A recent warning has been issued by the FDA regarding the possible association between the use of ARB and cancer. This warning is based on a recent meta-analysis that reported the frequencies of new cancer occurrence to be 7.2% for patients receiving ARBs compared to 6.0% for patients not taking ARBs. The risk ratio was 1.08 with a 95% confidence interval of 1.01–1.15.41 However, this study has several limitations and the FDA has not concluded that ARBs increase the risk of cancer and is still evaluating this safety concern. In children, the duration of ARB therapy could be longer given their young age; therefore the association between ARB and cancer could possibly influence the prescription patterns for this medicine class.
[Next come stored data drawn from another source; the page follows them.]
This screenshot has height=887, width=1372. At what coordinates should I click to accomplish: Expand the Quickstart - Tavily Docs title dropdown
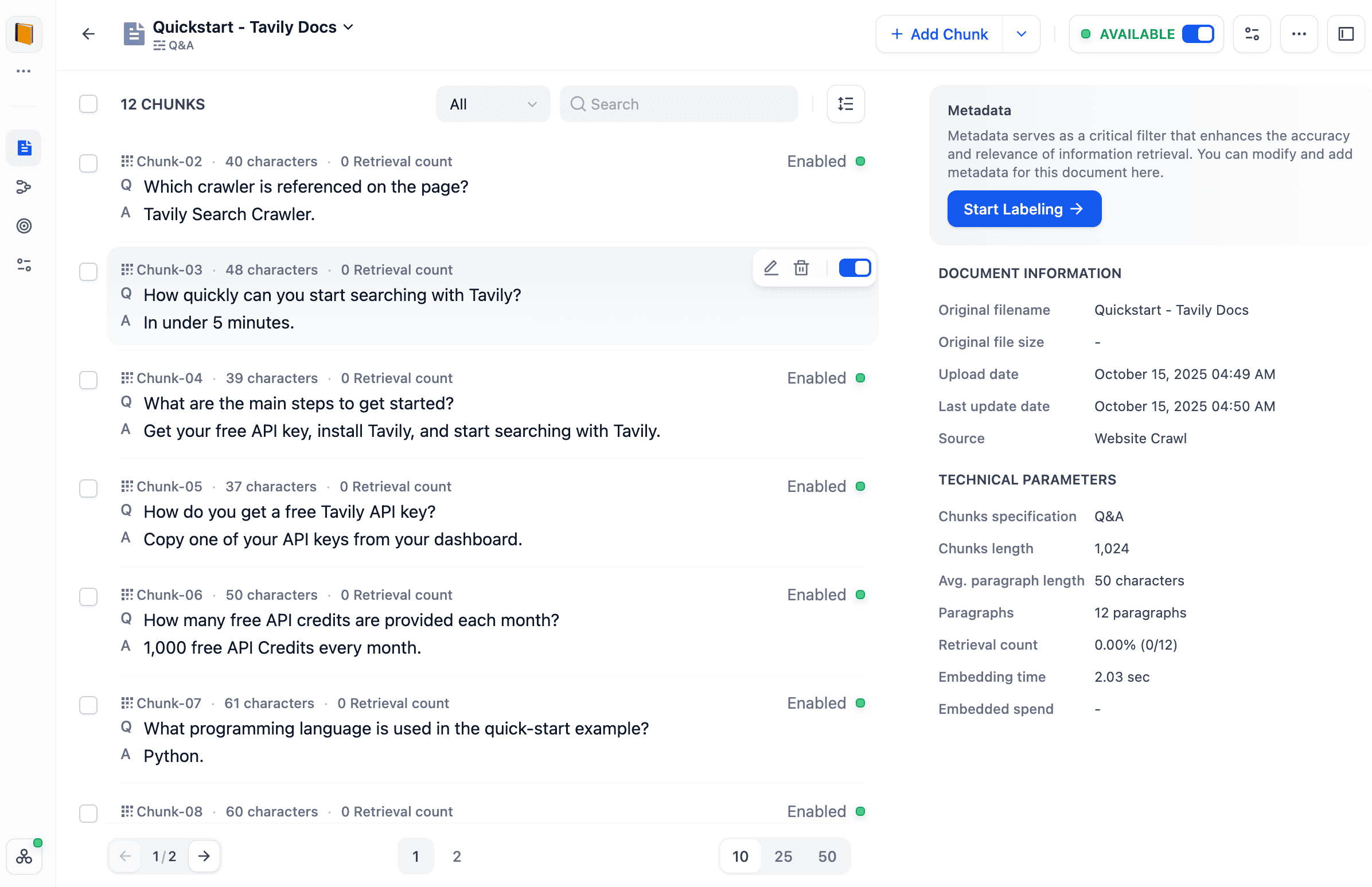(x=348, y=27)
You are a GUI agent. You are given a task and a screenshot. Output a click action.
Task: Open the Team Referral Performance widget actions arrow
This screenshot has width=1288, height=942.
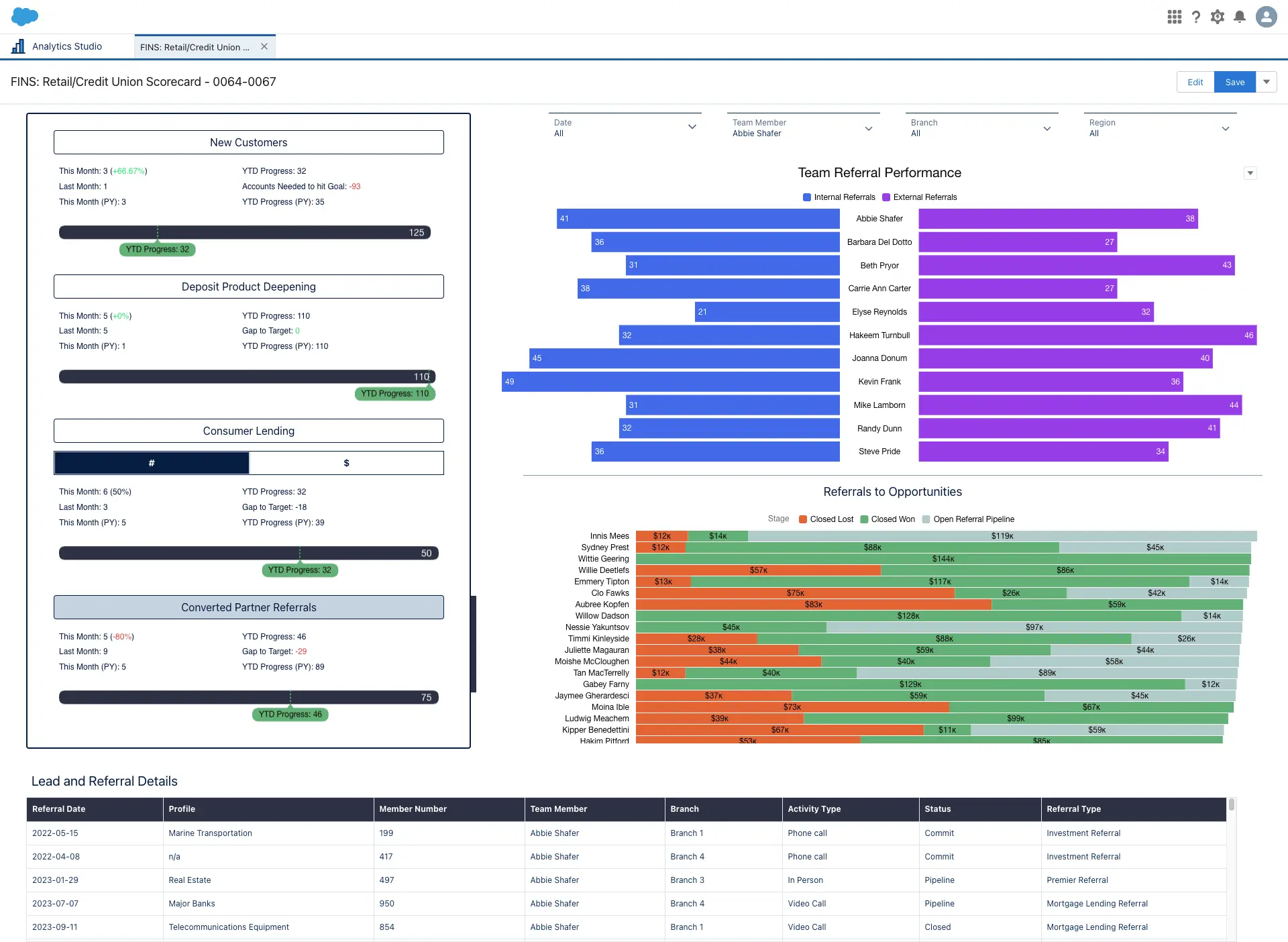pos(1250,172)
Overall, in the clinical studies that looked at the safety of valsartan in children,29,30 this drug was well tolerated. In the 6- to 16-year-old group there was a similar adverse event profile to that seen in adults, with headache as the most frequent adverse event noted.29 The 1- to 5-year-old group had a low incidence of adverse events, with the most frequent being cough, fever, upper respiratory infection, and diarrhea which are common illnesses in children in that age group. Four patients had increases in liver enzymes; however, no relationship to the study drug could be determined. The effects of treatment with valsartan on growth and development were studied in this age group. Valsartan did not appear to have adverse effects on linear growth, weight gain, head growth, or development over the 13 months of the study.30
Summary
Valsartan is one of the ARBs that are FDA approved for use in hypertensive children. This drug has a high affinity for the AT1 receptor and lowers the blood pressure by inhibiting vasoconstriction and synthesis of aldosterone. In comparison to ACE inhibitors, valsartan blocks the actions of angiotensin II by inhibiting its interaction with AT1. Thus, valsartan and other ARBs have fewer side effects of recurrent cough and angioedema in comparison to ACE inhibitors. Valsartan is a good candidate for the treatment of hypertensive children as it has been shown to be effective in reducing systolic and diastolic blood pressure and is well tolerated.29,30 The activation of the RAS is a contributing factor in progressive CKD; therefore valsartan is a good choice for managing hypertension and/or proteinuria in children with CKD.
Footnotes
Disclosure
No conflicts of interest were declared in relation to this paper.